De naalddikte die aangegeven is in het patroon geldt slechts als een richtlijn, het is van belang dat de stekenverhouding klopt. En omdat de stekenverhouding per persoon nogal verschillend is, zult u de naalddikte aan moeten passen om ervoor te zorgen dat UW stekenverhouding hetzelfde is als in het patroon – misschien is het nodig dat u 1 of zelfs 2 naalddiktes naar beneden of naar boven moet om de juiste stekenverhouding te krijgen. Daarom raden we ook aan om een proeflapje te maken.

Als u met een andere stekenverhouding werkt dan staat aangegeven in het patroon, dan kunnen de afmetingen van het werkstuk afwijken van de afmetingen volgens de tekening.
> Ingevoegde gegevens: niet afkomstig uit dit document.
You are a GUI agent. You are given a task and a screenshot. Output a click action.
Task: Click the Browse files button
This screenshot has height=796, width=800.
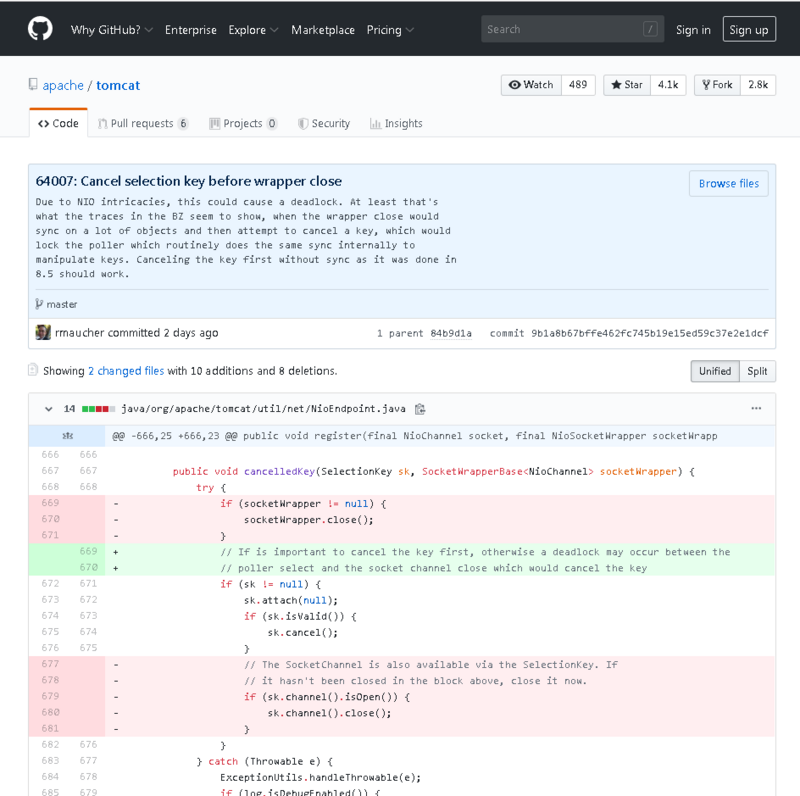pyautogui.click(x=728, y=183)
Bekijk de DROPS les: Hoe meet u de stekenverhouding

Bekijk de DROPS video: Hoe maakt u een proeflapje voor de stekenverhouding

Als u een kledingstuk van boven naar beneden breit, dan geeft dit meer flexibiliteit en mogelijkheden voor persoonlijke aanpassingen. Het is bijvoorbeeld makkelijker om het kledingstuk te passen terwijl u er mee bezig bent. U kunt ook makkelijker de lengte van de pas en de schouderkoppen aanpassen.

In de uitleg worden alle stappen zorgvuldig uitgelegd in de juiste volgorde. De telpatronen zijn aangepast aan de breirichting en worden zoals gebruikelijk gebreid.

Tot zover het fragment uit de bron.